_Supplied records_:
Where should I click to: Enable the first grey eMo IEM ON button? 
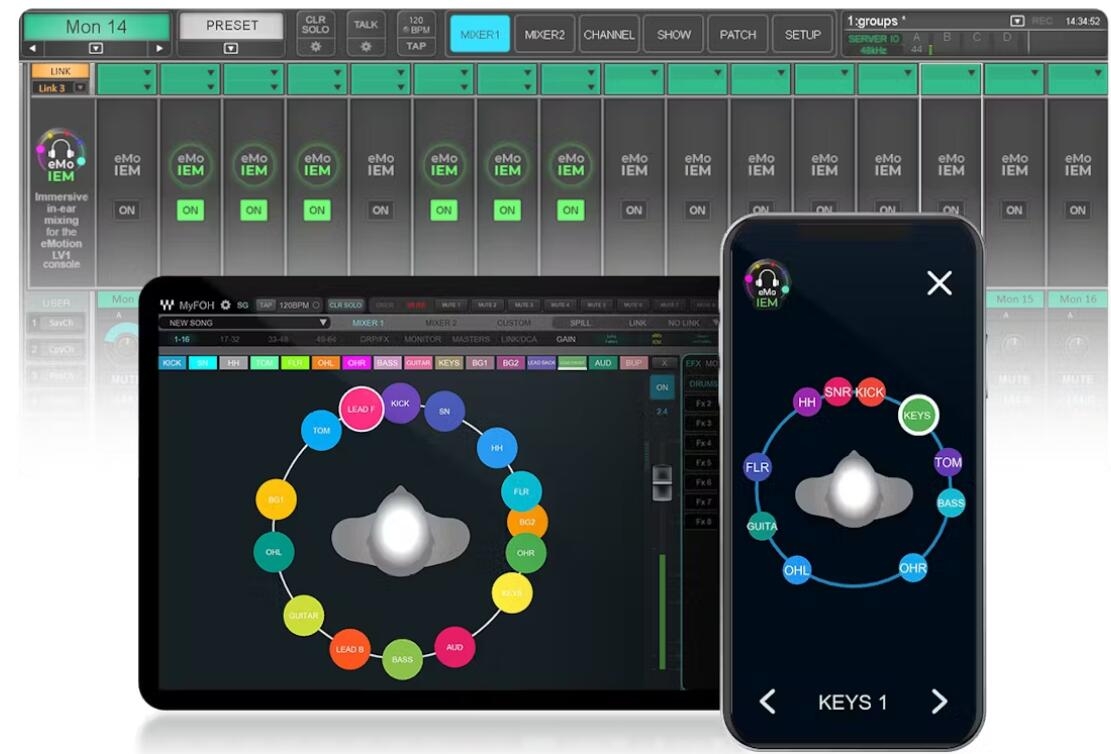point(127,210)
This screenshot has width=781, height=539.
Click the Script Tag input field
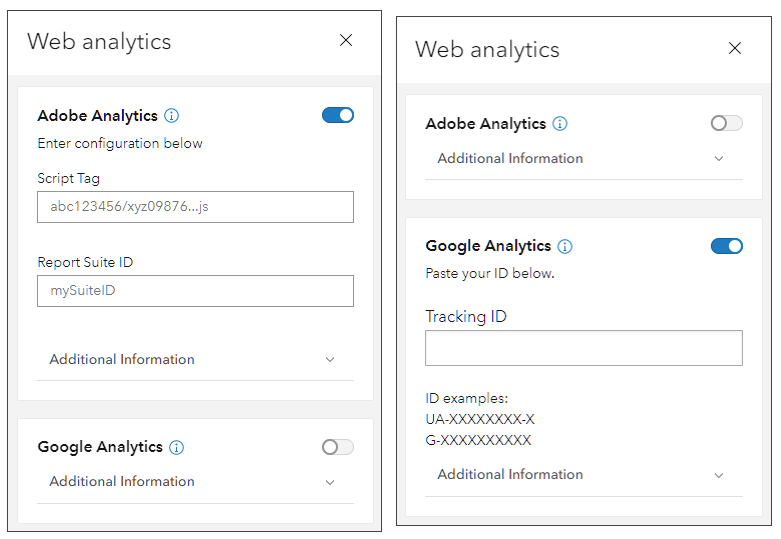pos(195,207)
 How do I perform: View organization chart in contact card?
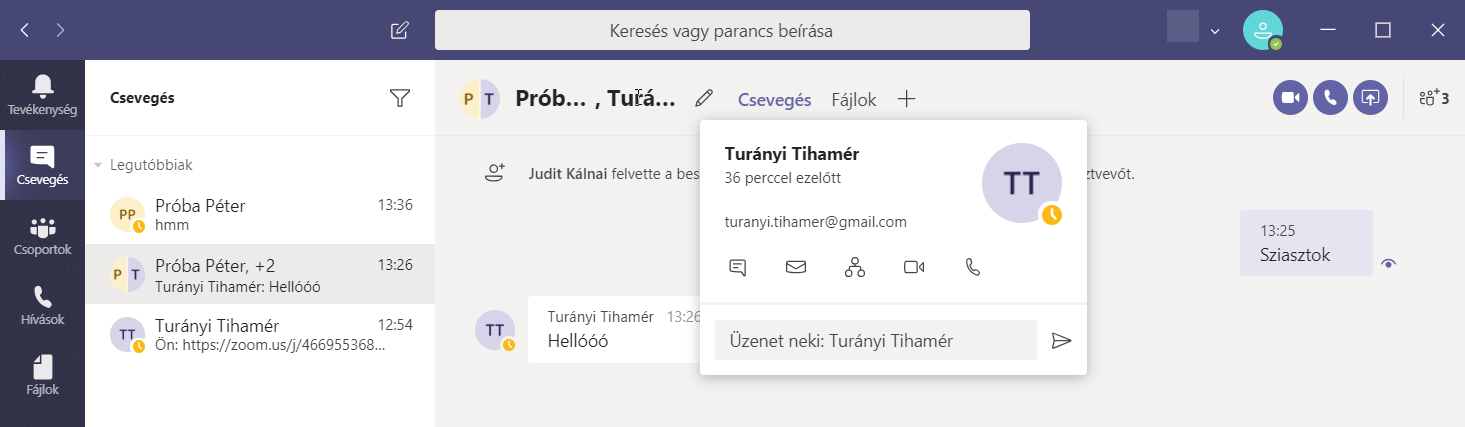854,267
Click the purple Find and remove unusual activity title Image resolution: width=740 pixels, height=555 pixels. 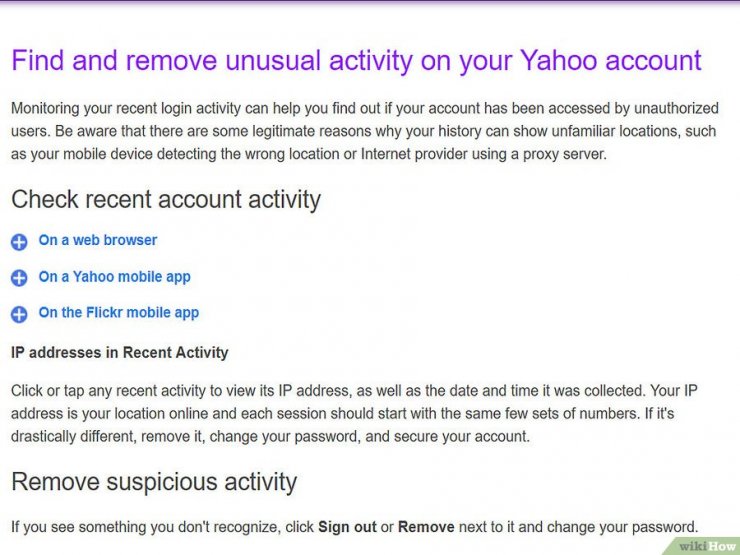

_Exercise prompt_: Rewrite all of the data above with "organization chart" changed to "org chart" and everything else kept the same. Leave out the pictures.

_Reply_:
Where should I click to: Enable the first grey eMo IEM ON button? 
point(127,210)
This screenshot has width=781, height=539.
Click the Script Tag input field
pos(195,207)
 How do I perform: View org chart in contact card?
854,267
Click the purple Find and remove unusual activity title Image resolution: width=740 pixels, height=555 pixels. 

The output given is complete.